■ **TASK**
Leaving out the pictures, please reproduce exactly and only the lines from the one that contains "Task: Open the Similarweb extension icon" through the last line below.
=-=-=
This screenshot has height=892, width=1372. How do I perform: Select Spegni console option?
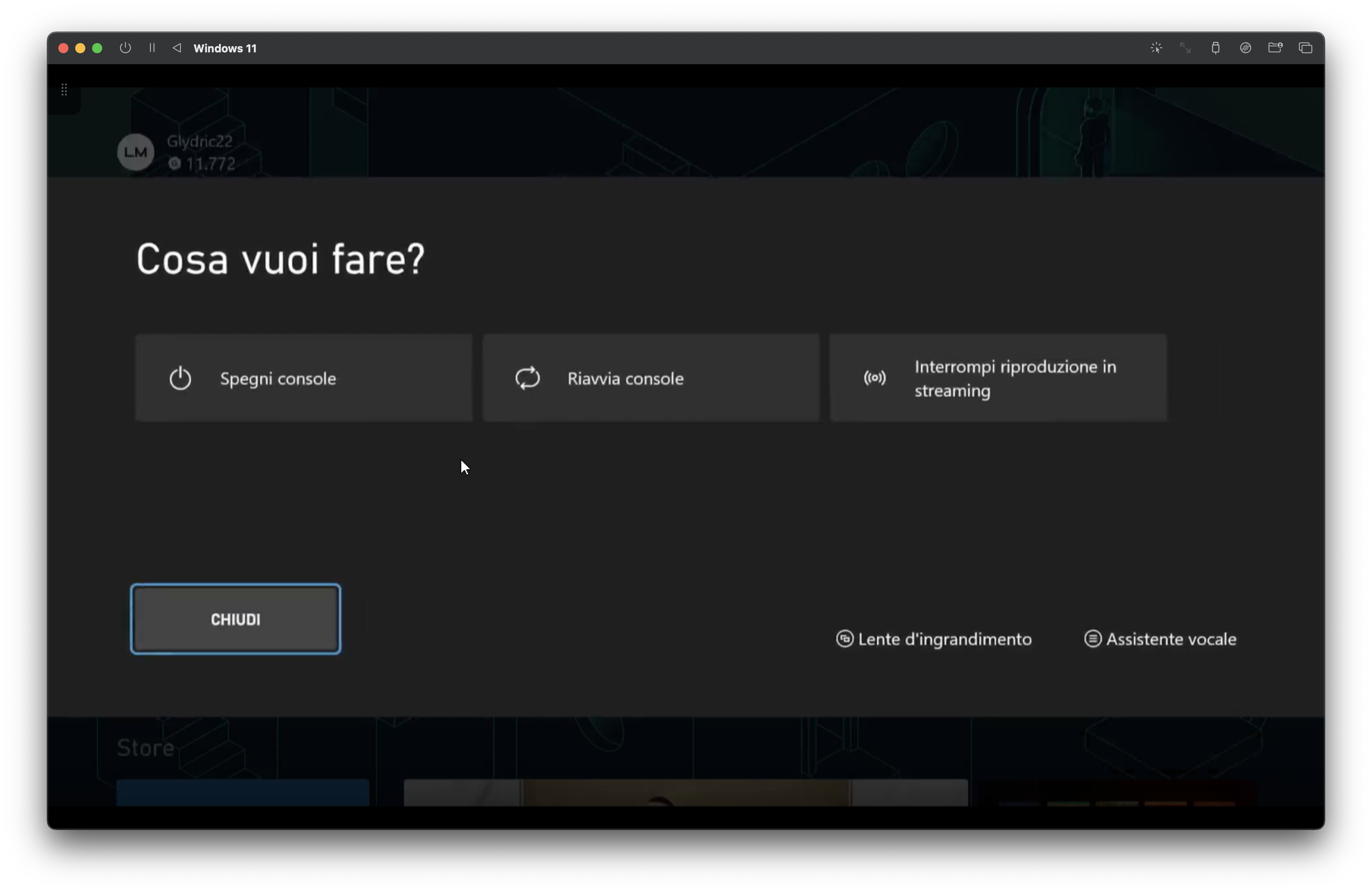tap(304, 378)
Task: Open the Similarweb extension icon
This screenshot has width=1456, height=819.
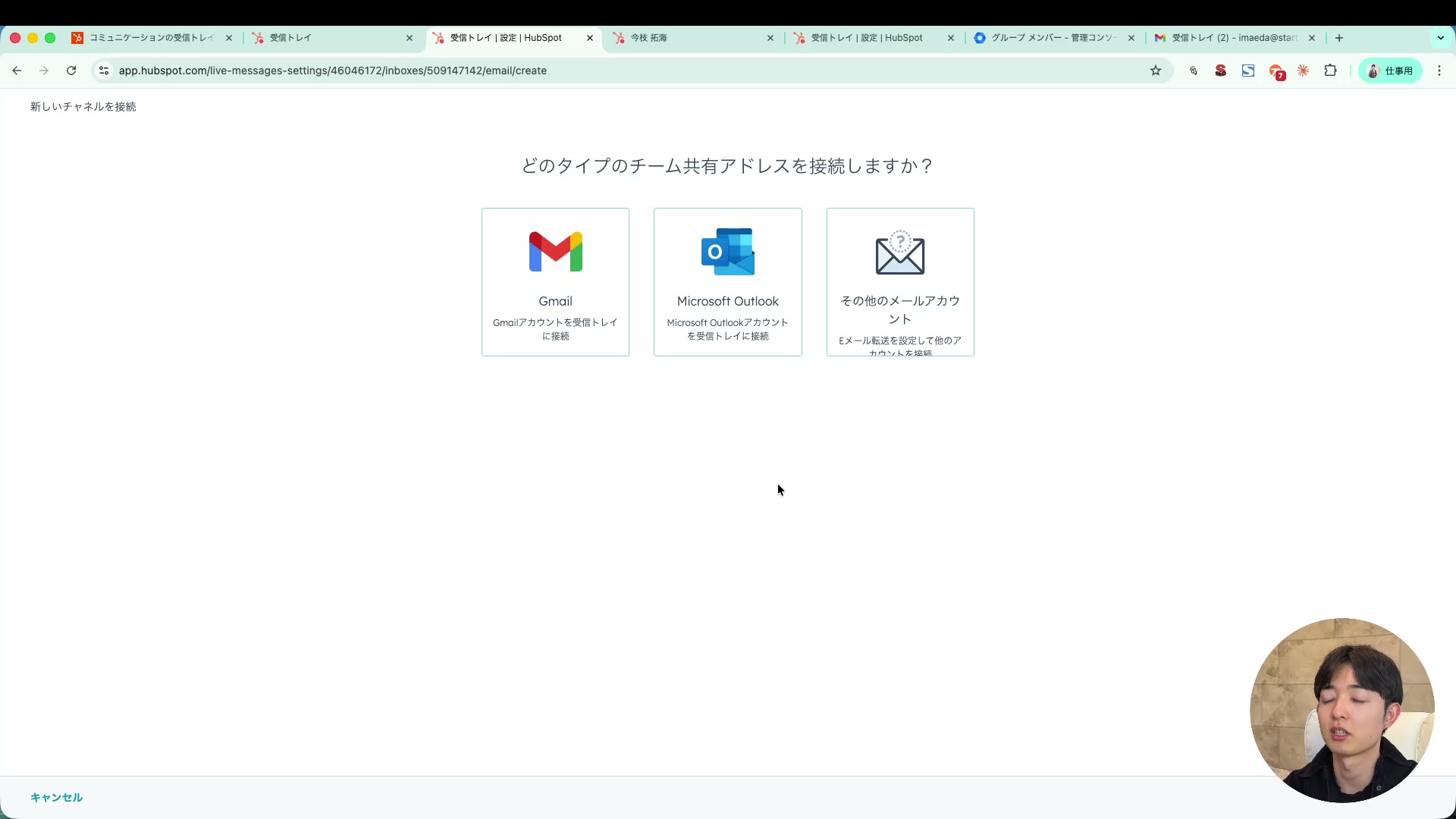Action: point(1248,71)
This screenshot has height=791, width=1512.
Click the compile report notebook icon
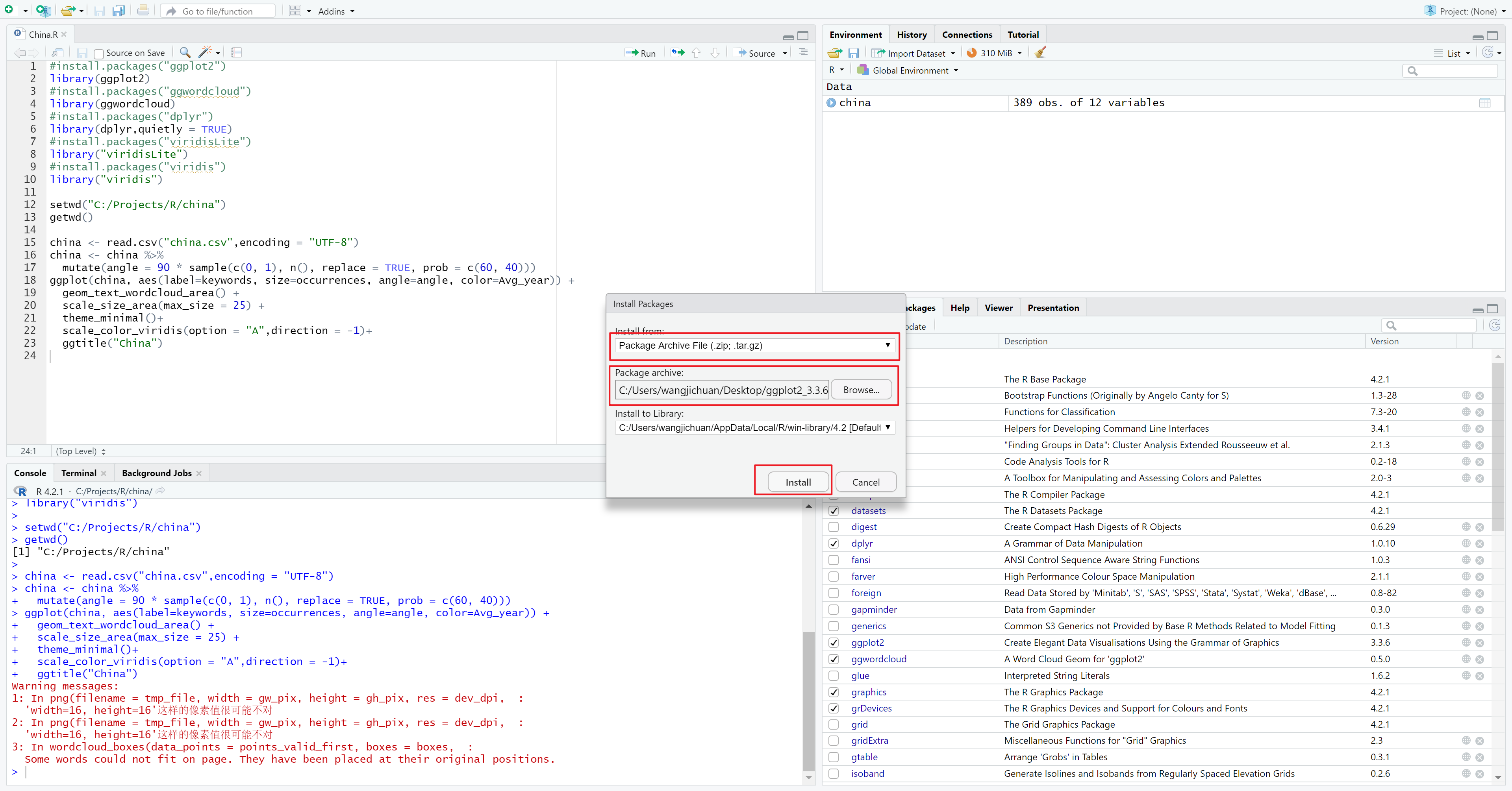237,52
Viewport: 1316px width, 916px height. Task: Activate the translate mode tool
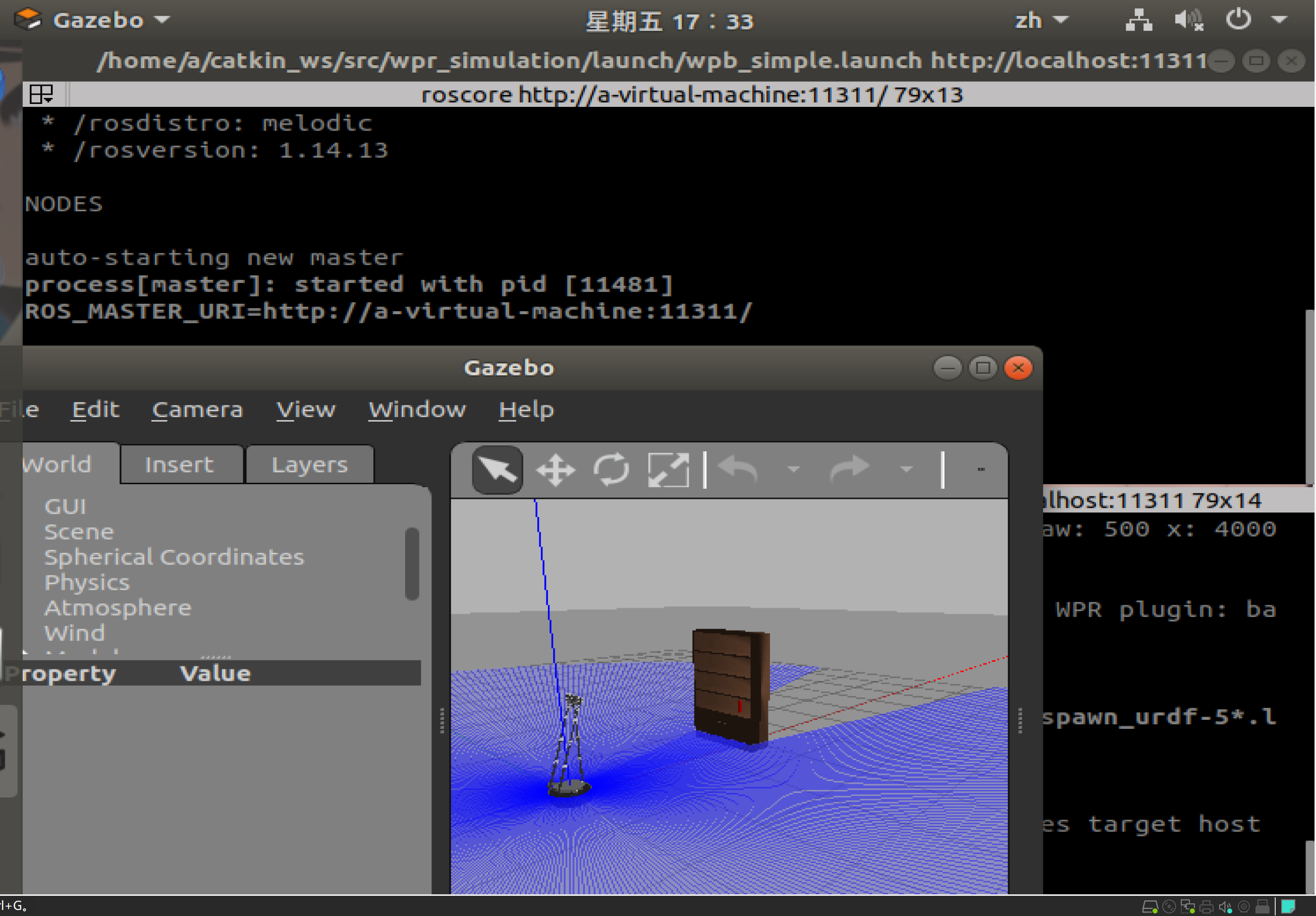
=-=-=
■ **ANSWER SECTION**
Task: Open the Similarweb extension icon
This screenshot has width=1456, height=819.
Action: point(1248,71)
This screenshot has height=791, width=1512.
Click the compile report notebook icon
237,52
Viewport: 1316px width, 916px height. Task: Activate the translate mode tool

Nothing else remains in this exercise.